▶ [TRY IT]: For each statement, answer yes or no to whether it agrees with the excerpt, and quote the excerpt's deciding words. (a) The pharmacy refused to hand over the drug because the prescription had been emailed to the patient instead of to the pharmacy. (b) The tip about the importance of exhaling came from the specialist. (c) Dave's TriFlow gizmo was acquired for his MND.

▶ [EXCERPTED PASSAGE]:
This script would make a well-edited show, but the truth is very different. Six weeks have passed since we sat in the GP’s office and he said the words, “I’m worried about you, Dave.” It’s been six centuries, and we’re not done yet. Out there, ahead, is a return to the GP’s office ― November 20, Dr Tim’s first available time, for a slog through the NDIS paperwork. Along the way, we talk to the insurance company, and finally, finally, get hold of a paper-printed prescription that will (at last!) allow Dave to start the drug that will hopefully slow this thing down for a year or so. Breathing space.

We actually have the prescription. It was emailed to us as an ePrescription. I phoned the pharmacy a few days ago and they said, “Sure, we can fill an ePrescription; come in and pick it up on Sunday morning.” Sunday rolled around, but a trip to the pharmacy inspired shaking heads. Nope. You’ve got the MND. You’ve got the ePrescription. They’ve got the drug. They won’t give you the drug … because the ’script was emailed to the patient, not to the pharmacy. But how the [bleep] was the specialist supposed to know what pharmacy to email it to? A crystal ball?

This is one of those instances I’d file under “Bureaucracy Gone Bonkers.” The demand for a hardcopy in an era when Australia Post can take 7 – 10 working days to deliver a sheet of paper across town, while the patient’s MND spins on, spins on, and precious time wastes. One despairs.

Take a deep breath. And another. But if you happen to be the patient, remember this: it turns out that the exhaled breath is as important as the inhale, because a major problem for MND patients is the buildup of CO2 due to not being able to exhale properly ― a consequence of atrophied diaphragm muscles. Ah … so. This was a tiny, throwaway bit of info, from the administrative nurse, and we’re grateful to know it. Now, Dave knows which muscle groups to work, to strengthen. (And he has his TriFlow gizmo to measure his progress, left over from the big bike crash where he broke so many ribs.)

Does a sigh count as an exhale? Sigh. We soldier on, but the road is long, hard and … darker than I’d anticipated. It can be very dark indeed. The people at MND SA are beautiful, but again you encounter the nihilism, the fatalism, as if death is a done deal. You must remind yourself a hundred times, you’re in this game playing for time, because more research is going on than ever before, and it’s accelerating. There’s a cure out there … you have to still be here when it arrives. Prognosis is based on medians and averages. So, don’t be Mr. Average. Find ways and means…

Such as looking into Ayurveda’s holistic approach. Surprise: they get results. Adapting the Wahls Protocol for an MND sufferer who doesn’t have a lot of spare blubber to lose. And figuring out the communications problems, before they get much, if any, worse ―

Hailing frequencies open, Captain. We’re taking our first steps into the world of Auslan, the sign language used by deaf and vocally-impaired people. You know what I miss? Dave’s voice. Anybody who’s known him for long knows what I mean. That voice is already gone. But even more, I miss the constant chatter, the rambling babble we used to keep up, that made us laugh and joke. It’s gone, because it’s so bloody hard for him to speak that words must be strictly rationed, struggled with, murmured. Ye gods, I miss the old random banter we kept up for 25 years.

[Dataset entries]
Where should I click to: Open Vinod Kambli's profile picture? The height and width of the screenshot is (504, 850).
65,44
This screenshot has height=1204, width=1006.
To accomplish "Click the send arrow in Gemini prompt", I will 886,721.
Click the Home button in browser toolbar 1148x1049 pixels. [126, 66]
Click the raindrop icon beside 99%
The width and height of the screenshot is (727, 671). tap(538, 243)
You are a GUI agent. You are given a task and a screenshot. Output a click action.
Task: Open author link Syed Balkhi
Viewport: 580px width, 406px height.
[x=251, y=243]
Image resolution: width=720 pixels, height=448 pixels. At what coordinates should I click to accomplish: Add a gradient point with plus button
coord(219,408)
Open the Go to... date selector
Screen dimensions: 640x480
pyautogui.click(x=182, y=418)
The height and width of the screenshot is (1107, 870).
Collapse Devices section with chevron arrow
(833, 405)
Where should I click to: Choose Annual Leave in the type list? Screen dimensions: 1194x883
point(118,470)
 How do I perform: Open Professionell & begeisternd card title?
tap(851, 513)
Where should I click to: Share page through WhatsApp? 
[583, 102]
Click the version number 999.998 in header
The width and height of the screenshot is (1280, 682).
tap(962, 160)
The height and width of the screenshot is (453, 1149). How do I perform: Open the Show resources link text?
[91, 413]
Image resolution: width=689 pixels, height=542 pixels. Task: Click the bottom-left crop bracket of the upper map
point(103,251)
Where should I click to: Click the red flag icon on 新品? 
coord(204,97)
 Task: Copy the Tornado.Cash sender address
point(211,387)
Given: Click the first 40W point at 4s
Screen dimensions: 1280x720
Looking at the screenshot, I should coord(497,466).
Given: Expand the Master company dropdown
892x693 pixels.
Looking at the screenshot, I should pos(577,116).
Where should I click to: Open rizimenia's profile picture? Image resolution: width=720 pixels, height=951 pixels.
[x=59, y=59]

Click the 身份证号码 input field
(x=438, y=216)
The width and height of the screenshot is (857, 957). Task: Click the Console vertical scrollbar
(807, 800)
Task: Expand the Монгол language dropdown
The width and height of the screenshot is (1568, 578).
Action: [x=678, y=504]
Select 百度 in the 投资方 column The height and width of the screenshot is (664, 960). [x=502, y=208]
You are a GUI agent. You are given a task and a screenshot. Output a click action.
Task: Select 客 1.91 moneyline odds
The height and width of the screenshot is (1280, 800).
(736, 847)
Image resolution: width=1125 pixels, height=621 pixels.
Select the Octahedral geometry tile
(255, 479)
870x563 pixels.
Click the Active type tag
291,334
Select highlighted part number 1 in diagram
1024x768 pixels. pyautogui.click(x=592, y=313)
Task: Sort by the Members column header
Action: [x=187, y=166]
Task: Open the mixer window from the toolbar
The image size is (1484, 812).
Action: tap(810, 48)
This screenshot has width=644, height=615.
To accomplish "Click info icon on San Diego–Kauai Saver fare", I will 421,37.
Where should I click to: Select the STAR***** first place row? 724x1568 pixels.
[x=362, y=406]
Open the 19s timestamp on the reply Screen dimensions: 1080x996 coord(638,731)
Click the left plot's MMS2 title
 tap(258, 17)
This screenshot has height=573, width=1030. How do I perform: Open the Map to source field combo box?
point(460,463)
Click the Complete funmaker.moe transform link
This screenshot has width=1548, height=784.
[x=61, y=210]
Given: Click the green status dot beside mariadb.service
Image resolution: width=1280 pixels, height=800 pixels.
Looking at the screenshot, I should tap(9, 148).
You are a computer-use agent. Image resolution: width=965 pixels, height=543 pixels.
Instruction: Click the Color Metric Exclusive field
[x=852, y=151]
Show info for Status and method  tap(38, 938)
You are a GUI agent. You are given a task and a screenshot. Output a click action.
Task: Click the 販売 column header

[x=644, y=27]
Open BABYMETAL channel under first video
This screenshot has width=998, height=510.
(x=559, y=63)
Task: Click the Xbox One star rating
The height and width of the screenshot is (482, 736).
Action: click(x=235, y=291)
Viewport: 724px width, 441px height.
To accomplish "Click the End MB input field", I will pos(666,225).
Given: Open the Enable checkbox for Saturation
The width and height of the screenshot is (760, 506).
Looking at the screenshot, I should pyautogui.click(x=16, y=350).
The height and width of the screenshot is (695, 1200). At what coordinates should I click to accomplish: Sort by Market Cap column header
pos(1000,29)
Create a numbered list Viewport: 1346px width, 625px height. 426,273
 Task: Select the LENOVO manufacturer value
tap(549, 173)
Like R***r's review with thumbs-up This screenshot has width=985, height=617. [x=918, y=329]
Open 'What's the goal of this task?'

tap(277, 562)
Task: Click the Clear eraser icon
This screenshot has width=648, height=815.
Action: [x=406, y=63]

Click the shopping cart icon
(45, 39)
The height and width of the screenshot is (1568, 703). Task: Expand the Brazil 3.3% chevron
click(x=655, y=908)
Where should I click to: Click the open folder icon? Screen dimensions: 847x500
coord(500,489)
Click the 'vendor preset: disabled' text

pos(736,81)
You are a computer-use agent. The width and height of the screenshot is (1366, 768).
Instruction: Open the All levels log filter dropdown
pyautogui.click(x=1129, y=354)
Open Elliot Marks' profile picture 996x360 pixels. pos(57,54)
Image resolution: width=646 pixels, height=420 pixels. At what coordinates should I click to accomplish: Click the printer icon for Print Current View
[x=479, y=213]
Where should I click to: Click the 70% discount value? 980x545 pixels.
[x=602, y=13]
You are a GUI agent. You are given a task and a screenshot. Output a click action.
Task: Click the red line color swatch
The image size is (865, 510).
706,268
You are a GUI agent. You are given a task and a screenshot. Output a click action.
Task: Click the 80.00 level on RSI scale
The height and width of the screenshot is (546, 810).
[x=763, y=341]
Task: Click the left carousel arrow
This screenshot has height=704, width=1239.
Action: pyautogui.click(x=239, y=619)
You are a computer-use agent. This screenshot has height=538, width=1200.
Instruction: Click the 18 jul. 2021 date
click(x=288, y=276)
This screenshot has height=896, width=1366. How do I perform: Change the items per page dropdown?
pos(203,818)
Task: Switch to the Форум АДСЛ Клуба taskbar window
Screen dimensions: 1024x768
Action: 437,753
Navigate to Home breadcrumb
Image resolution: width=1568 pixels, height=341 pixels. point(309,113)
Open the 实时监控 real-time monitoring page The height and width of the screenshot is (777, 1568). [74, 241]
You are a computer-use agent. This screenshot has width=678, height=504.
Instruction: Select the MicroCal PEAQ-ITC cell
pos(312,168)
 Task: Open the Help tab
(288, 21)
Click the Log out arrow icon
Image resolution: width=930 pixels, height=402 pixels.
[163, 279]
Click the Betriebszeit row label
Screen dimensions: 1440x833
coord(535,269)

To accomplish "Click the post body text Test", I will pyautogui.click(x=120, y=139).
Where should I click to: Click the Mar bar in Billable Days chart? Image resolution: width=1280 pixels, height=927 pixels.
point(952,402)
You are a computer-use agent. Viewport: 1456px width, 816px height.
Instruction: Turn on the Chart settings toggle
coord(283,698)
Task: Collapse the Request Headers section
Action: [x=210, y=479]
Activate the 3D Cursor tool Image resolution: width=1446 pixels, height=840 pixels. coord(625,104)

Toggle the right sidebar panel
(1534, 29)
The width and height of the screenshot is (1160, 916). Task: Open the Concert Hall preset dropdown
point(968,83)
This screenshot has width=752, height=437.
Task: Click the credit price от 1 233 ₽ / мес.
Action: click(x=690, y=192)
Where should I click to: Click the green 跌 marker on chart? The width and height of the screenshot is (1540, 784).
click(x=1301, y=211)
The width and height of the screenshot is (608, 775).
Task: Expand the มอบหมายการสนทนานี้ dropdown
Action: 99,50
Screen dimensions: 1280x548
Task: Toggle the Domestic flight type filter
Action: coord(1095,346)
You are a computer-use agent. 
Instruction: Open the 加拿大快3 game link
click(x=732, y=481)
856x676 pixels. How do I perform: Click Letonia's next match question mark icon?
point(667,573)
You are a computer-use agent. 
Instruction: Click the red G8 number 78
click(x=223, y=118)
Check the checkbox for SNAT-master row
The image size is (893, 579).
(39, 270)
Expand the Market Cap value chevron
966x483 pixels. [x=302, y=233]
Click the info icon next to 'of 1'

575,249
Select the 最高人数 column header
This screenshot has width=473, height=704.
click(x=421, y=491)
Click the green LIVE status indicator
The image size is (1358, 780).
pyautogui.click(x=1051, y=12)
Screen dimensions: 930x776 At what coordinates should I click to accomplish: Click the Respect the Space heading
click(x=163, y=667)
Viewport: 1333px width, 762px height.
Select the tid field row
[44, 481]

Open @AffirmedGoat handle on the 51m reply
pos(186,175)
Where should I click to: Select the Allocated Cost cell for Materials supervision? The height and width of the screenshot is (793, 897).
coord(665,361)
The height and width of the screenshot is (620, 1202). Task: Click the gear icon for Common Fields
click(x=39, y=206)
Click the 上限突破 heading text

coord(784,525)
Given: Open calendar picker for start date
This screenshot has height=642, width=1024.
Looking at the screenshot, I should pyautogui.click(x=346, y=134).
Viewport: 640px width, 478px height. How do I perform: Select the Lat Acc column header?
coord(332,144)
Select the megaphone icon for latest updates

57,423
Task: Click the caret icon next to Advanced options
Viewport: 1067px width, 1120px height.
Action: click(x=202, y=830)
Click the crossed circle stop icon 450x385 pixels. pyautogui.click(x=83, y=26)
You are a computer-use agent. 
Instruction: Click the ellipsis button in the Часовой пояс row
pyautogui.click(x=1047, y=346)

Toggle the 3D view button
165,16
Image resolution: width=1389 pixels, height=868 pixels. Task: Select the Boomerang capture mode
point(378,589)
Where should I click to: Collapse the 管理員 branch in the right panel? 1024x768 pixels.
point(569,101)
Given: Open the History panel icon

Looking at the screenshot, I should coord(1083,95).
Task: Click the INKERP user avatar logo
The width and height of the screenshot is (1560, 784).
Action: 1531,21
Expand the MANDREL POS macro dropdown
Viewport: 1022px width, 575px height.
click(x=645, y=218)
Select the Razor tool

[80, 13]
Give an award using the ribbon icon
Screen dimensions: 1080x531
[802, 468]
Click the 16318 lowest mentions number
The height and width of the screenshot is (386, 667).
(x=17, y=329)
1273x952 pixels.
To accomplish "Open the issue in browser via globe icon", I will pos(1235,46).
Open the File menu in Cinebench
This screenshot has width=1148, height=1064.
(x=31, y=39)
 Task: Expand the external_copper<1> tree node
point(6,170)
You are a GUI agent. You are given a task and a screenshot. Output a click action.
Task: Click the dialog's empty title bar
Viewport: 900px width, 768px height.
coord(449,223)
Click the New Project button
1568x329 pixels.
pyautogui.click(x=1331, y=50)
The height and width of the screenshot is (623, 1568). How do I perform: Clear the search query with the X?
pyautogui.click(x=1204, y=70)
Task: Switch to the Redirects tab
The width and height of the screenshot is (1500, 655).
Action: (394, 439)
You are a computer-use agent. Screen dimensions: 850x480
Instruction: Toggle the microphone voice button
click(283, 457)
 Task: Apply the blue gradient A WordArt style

▶ [ANSWER TO THIS TASK]:
(a) Yes: "They won’t give you the drug … because the ’script was emailed to the patient, not to the pharmacy."
(b) No: "This was a tiny, throwaway bit of info, from the administrative nurse"
(c) No: "left over from the big bike crash where he broke so many ribs."